→ **SELECTED EXCERPT**
256. A Novel Rationally Designed AAV Capsid Yields a Potent Neurotropic Gene Therapy Vector

Recent clinical trials have demonstrated safety and efficacy of adeno-associated virus (AAV)-mediated gene therapy, and precipitated the approval of the first gene therapy product for commercial use. Although AAV is the most commonly used vector, there are limitations due to its restricted biological activity. This can be partially overcome by aligning capsid choice and target tissue. Tailoring of AAV capsids has traditionally been accomplished by simply selecting the most suitable available serotype or by further optimization of available serotypes by peptide insertion or capsid reshuffling and in vivo selection in mouse or humanised mouse models. A novel approach based on in silico reconstruction of ancestral viruses recently yielded a promising vector for gene therapy of diseases that affect liver, muscle or retina. Here we report an alternative evolutionary approach to AAV capsid design based on the introduction of amino acids that have been found at the other end of the evolutionary spectrum. Specifically, we have designed a novel AAV2 capsid by including amino acids that are conserved in natural AAV isolates found in human pediatric tissues. We have determined the structural and immunological characteristics of this novel AAV2-based capsid and performed biodistribution studies. When the bioactivity of the vector was evaluated in various in vivo contexts the data revealed extraordinary transduction characteristics in eye and brain tissues. Intracranial injections in mice and rats revealed a significantly increased spread and enhanced transduction of brain tissues as compared to AAV2, with evidence for retrograde transport. Additionally, intra-ocular injections in adult mice revealed a marked enhancement of transduction of photoreceptor cells by the novel vector when compared to AAV2. Peripheral injections also demonstrated strong affinity for the brain and showed little evidence for transduction of non-neuronal tissues. Importantly, we were able to demonstrate superior performance in a disease model that affects the central nervous system when compared to other serotypes that have a strong affinity for neuronal tissues. In summary, we have engineered a novel capsid to include key residues found in natural variants of AAV2, which yields a unique gene therapy vector for the treatment of diseases that affect the central nervous system.

→ **REQUIREMENT**
Answer these questions from the AAV capsid abstract:
1. For diseases of which organs did the in silico reconstruction of ancestral viruses yield a promising vector?
2. Which amino acids were included in the novel AAV2 capsid?
3. Which cells showed markedly enhanced transduction after intra-ocular injections in adult mice?
The items are not needed for this work.

Source data:
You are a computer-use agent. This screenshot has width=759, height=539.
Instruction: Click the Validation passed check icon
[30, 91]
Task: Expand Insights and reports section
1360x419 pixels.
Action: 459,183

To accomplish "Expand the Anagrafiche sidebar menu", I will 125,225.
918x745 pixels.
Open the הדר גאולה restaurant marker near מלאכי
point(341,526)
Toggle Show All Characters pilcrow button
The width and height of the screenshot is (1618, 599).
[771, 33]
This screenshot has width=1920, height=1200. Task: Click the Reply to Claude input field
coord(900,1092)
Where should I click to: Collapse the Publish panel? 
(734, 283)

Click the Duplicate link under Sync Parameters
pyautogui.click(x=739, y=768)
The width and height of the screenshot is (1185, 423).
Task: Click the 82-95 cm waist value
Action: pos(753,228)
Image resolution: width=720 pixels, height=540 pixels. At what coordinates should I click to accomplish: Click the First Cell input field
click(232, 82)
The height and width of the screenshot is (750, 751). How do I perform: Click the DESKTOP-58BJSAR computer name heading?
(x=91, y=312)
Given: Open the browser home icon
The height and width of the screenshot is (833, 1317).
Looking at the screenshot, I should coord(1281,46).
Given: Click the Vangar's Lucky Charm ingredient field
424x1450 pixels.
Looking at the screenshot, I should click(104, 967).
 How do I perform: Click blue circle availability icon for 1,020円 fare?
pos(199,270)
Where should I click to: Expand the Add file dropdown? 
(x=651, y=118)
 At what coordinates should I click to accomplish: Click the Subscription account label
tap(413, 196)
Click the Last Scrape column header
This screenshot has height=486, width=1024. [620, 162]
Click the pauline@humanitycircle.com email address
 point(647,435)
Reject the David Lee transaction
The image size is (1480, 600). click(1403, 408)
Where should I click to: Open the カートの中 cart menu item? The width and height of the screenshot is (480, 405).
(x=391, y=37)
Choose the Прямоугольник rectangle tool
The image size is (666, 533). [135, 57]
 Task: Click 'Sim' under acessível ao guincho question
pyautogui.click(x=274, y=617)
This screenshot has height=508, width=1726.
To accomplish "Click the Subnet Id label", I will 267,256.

→ **ANSWER TO THIS TASK**
1. Liver, muscle or retina.
2. Amino acids conserved in natural AAV isolates found in human pediatric tissues.
3. Photoreceptor cells.